Electric Vehicle Fleet and Charging Infrastructure Planning
Sushil Mahavir Varma, Francisco Castro, Siva Theja Maguluri
Published: 2023/6/16
Abstract
We study electric vehicle (EV) fleet and charging infrastructure planning in a spatial setting. With customer requests arriving continuously at rate $\lambda$ throughout the day, we determine the minimum number of vehicles and chargers for a target service level, along with matching and charging policies. While non-EV systems require extra $\Theta(\lambda^{2/3})$ vehicles due to pickup times, EV systems differ.

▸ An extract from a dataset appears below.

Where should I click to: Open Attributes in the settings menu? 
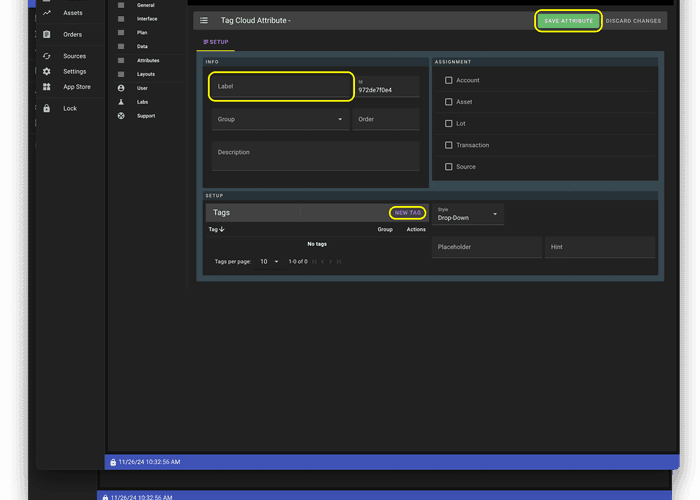[147, 60]
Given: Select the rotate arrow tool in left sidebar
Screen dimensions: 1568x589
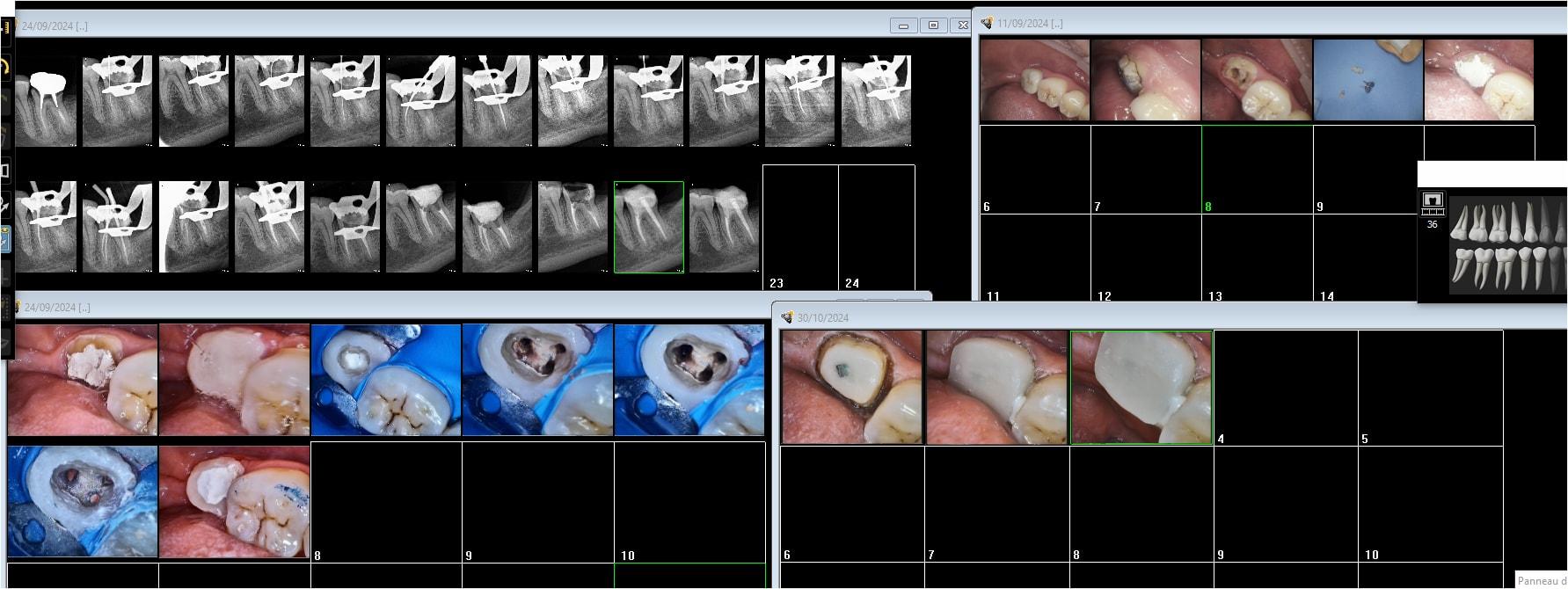Looking at the screenshot, I should (x=5, y=66).
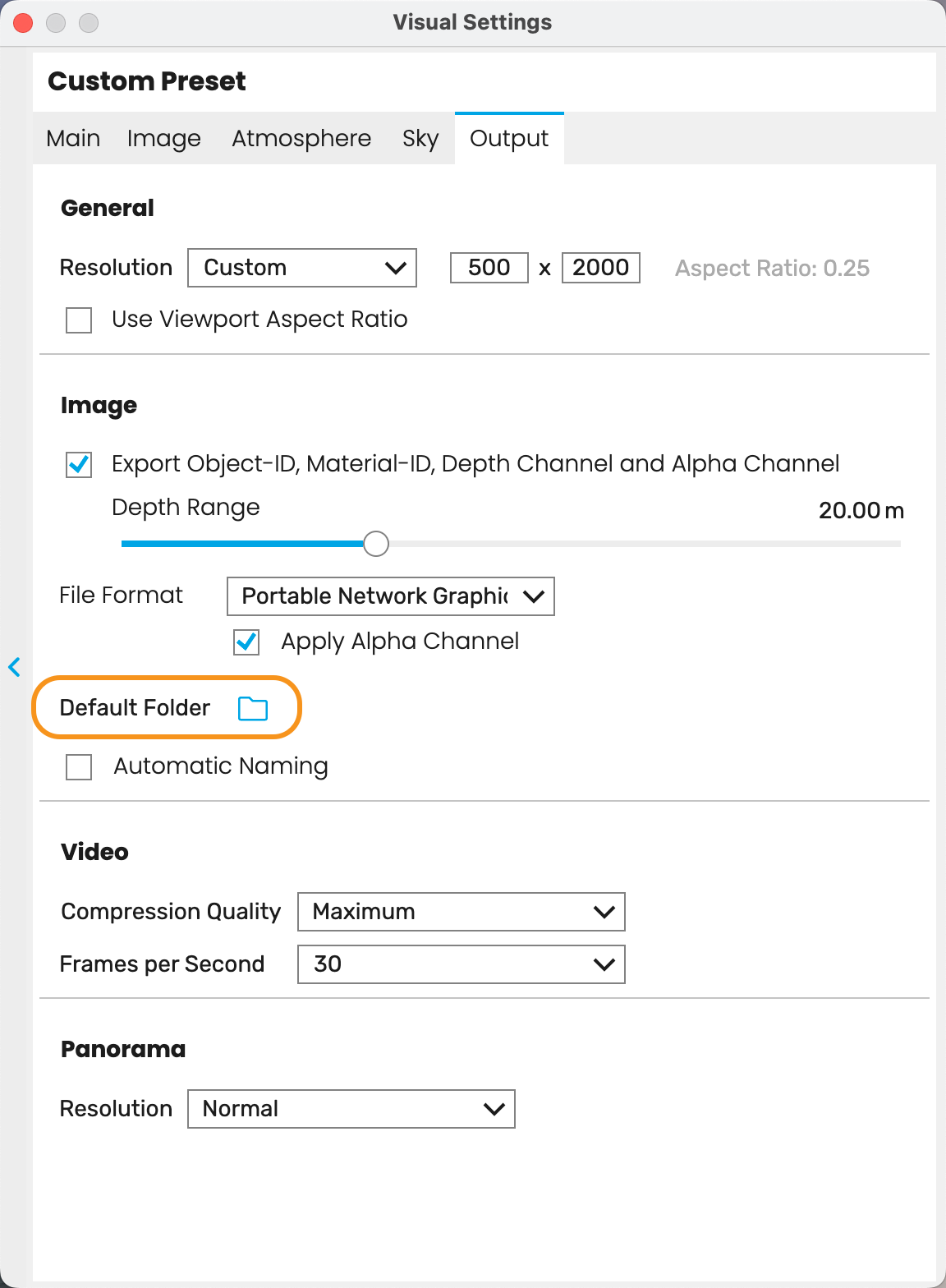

Charging increases nominal capacity, enabling pickup time reductions and allowing for an extra fleet requirement of only $\Theta(\lambda^{\nu})$ for $\nu \in (1/2, 2/3]$, depending on charging infrastructure and battery pack sizes. We propose the Power-of-$d$ dispatching policy, which achieves this performance by selecting the closest vehicle with the highest battery level from $d$ options. We extend our results to accommodate time-varying demand patterns and discuss conditions for transitioning between EV and non-EV capacity planning. Extensive simulations verify our scaling results, insights, and policy effectiveness while also showing the viability of low-range, low-cost fleets.